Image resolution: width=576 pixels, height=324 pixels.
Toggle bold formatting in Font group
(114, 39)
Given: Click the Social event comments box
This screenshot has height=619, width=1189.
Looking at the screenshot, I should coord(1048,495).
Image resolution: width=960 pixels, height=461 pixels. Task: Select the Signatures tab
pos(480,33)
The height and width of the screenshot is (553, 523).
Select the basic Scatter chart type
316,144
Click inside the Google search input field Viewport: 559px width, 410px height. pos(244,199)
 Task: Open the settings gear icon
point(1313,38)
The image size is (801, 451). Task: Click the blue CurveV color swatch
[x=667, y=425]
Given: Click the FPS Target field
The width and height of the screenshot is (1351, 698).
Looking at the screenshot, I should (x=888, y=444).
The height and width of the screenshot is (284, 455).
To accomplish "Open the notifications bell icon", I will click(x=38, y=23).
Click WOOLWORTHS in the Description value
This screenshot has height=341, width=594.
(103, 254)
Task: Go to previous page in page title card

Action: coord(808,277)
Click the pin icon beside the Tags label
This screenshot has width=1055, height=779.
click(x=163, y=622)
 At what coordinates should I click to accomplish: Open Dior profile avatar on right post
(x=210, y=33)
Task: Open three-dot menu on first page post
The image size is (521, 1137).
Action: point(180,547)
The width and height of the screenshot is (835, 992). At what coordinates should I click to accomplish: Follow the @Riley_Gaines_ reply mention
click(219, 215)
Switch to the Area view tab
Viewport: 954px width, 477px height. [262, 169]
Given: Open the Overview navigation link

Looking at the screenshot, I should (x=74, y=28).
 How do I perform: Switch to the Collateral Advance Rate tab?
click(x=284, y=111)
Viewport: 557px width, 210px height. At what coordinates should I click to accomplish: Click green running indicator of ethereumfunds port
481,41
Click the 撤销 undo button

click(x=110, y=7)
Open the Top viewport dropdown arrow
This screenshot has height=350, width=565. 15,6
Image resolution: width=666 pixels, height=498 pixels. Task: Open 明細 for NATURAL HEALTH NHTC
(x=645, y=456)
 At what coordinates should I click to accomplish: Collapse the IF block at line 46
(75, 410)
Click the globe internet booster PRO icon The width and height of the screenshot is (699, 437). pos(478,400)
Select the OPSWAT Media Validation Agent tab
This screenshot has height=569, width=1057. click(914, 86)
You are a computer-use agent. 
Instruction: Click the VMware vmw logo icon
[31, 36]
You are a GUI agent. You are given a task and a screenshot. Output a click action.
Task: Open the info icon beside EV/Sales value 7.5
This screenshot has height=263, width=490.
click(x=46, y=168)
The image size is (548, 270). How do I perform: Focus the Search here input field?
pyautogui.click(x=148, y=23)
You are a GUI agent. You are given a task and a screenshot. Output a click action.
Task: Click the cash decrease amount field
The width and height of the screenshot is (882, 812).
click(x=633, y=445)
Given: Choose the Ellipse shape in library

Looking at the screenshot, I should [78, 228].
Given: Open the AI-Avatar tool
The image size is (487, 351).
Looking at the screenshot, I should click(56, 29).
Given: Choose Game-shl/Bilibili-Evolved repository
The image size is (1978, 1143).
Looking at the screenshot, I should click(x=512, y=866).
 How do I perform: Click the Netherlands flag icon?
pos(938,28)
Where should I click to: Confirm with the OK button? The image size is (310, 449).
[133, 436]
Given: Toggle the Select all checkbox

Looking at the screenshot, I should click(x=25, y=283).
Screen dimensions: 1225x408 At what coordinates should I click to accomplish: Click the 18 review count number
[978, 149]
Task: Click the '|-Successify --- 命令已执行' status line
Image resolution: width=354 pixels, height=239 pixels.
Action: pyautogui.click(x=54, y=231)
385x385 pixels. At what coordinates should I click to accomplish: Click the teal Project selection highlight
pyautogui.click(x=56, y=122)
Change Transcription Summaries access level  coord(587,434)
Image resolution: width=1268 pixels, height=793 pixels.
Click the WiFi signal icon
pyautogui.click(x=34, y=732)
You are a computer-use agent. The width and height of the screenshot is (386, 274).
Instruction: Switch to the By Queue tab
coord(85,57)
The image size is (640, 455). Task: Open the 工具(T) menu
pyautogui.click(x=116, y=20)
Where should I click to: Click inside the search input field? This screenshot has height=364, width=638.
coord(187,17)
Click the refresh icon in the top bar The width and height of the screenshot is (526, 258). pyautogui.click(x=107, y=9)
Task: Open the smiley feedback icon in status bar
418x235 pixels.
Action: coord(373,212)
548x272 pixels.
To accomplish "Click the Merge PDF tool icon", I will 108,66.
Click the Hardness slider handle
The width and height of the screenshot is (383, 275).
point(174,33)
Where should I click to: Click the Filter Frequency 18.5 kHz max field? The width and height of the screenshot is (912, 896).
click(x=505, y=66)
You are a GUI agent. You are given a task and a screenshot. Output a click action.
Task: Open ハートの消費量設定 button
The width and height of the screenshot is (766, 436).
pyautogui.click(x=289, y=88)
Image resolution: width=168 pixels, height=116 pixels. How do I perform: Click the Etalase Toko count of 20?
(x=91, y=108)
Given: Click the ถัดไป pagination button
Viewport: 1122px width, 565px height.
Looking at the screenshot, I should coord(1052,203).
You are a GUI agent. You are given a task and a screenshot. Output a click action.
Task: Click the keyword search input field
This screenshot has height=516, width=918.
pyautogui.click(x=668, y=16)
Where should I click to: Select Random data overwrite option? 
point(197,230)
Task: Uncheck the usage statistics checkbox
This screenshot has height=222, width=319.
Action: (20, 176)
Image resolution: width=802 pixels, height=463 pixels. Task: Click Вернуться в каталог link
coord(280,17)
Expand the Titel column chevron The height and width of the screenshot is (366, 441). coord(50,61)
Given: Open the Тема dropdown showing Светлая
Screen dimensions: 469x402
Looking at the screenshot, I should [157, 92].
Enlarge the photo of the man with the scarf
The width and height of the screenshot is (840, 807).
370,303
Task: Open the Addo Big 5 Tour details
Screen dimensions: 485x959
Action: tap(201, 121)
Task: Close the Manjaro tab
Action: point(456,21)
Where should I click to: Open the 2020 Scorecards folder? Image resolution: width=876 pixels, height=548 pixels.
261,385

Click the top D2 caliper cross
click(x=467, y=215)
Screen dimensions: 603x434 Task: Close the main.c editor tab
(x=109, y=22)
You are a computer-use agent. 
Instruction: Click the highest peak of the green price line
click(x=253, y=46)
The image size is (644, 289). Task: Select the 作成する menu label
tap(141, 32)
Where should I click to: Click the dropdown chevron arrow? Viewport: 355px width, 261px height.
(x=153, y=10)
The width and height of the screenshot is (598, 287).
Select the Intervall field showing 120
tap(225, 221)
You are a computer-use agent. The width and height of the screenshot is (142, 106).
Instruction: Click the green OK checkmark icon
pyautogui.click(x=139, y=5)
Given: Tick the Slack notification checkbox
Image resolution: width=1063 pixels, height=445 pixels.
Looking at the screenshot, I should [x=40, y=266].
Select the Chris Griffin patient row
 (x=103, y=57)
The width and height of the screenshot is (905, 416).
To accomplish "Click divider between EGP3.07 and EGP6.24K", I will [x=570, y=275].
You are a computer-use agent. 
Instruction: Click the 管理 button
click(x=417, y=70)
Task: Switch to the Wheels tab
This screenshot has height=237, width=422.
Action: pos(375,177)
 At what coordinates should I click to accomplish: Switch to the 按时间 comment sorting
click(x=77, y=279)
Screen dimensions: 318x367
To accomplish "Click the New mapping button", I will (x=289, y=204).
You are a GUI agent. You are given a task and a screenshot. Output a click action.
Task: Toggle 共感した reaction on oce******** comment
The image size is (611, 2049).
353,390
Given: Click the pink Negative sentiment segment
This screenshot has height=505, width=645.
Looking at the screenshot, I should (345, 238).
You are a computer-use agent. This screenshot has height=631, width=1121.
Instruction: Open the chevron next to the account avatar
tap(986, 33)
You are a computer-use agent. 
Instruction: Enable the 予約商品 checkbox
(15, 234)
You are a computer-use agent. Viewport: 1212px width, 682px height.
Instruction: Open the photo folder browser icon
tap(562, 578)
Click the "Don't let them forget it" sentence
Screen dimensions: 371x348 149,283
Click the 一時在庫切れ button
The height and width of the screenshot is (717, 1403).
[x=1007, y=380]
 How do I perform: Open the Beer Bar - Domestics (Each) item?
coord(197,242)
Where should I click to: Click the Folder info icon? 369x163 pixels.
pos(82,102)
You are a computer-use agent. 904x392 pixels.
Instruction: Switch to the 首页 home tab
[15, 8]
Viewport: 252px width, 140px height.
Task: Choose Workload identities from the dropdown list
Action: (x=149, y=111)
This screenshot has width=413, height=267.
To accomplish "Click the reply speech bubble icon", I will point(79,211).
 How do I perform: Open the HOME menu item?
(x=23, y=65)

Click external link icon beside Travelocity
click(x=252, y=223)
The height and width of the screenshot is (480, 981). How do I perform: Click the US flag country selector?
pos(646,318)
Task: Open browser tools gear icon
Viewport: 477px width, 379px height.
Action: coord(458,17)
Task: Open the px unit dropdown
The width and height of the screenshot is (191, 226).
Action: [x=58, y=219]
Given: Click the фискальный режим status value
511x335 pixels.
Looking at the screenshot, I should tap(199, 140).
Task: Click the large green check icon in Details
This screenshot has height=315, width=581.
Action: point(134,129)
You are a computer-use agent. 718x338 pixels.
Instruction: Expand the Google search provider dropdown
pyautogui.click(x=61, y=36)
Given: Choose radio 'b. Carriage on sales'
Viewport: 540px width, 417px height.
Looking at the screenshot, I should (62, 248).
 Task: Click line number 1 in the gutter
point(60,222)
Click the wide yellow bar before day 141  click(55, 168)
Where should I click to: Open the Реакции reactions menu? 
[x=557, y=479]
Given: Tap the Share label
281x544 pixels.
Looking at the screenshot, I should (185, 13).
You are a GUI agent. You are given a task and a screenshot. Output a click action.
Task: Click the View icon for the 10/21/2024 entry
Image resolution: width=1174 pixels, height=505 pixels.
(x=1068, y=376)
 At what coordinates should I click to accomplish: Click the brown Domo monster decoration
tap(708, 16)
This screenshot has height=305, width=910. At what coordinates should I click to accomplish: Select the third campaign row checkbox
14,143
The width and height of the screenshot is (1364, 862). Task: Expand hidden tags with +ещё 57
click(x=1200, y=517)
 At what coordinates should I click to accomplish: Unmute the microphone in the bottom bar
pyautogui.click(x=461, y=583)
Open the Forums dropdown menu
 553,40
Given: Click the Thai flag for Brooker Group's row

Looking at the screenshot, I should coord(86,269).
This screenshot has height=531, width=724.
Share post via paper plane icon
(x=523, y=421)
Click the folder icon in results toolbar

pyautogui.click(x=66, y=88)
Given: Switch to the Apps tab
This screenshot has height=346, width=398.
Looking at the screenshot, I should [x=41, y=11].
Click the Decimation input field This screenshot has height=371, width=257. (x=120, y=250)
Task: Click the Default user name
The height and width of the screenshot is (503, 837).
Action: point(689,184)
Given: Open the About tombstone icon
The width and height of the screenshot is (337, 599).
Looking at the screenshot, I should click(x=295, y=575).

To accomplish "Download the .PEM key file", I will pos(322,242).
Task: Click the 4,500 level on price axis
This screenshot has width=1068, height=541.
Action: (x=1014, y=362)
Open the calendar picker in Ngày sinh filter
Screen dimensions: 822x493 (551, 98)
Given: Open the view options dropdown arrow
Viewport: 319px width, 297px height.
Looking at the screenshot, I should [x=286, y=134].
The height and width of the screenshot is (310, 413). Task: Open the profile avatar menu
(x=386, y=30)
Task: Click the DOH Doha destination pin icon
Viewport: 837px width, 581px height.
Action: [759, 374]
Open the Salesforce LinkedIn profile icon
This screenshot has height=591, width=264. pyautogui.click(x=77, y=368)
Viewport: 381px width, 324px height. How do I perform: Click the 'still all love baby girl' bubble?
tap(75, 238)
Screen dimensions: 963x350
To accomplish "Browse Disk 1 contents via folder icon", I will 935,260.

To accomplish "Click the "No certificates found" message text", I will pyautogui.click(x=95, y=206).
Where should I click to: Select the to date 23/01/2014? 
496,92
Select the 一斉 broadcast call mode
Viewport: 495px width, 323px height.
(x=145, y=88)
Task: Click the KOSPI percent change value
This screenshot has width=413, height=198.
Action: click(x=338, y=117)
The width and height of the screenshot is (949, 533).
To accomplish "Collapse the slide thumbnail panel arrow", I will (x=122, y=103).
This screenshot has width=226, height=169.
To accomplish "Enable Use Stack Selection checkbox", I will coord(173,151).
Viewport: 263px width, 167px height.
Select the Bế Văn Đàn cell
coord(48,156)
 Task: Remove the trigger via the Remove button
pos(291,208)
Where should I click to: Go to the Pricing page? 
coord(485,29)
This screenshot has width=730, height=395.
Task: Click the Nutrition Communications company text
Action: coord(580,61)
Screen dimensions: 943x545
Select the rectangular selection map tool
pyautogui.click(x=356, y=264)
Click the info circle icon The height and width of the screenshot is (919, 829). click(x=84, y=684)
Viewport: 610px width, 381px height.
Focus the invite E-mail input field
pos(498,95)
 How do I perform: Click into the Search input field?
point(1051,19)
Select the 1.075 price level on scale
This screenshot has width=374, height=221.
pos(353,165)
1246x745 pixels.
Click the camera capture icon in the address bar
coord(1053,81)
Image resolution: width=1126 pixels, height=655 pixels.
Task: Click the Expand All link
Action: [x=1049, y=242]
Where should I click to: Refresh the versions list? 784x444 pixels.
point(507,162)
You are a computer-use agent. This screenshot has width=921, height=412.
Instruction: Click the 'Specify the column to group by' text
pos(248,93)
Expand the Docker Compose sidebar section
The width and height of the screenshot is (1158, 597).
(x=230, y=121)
______________________________
• _Directions for this task_: The string "status" marks the lines to copy; report each of them from the data above.

• _Problem solution_:
Task: Click the '|-Successify --- 命令已执行' status line
Task: Open the smiley feedback icon in status bar
Given: Click the фискальный режим status value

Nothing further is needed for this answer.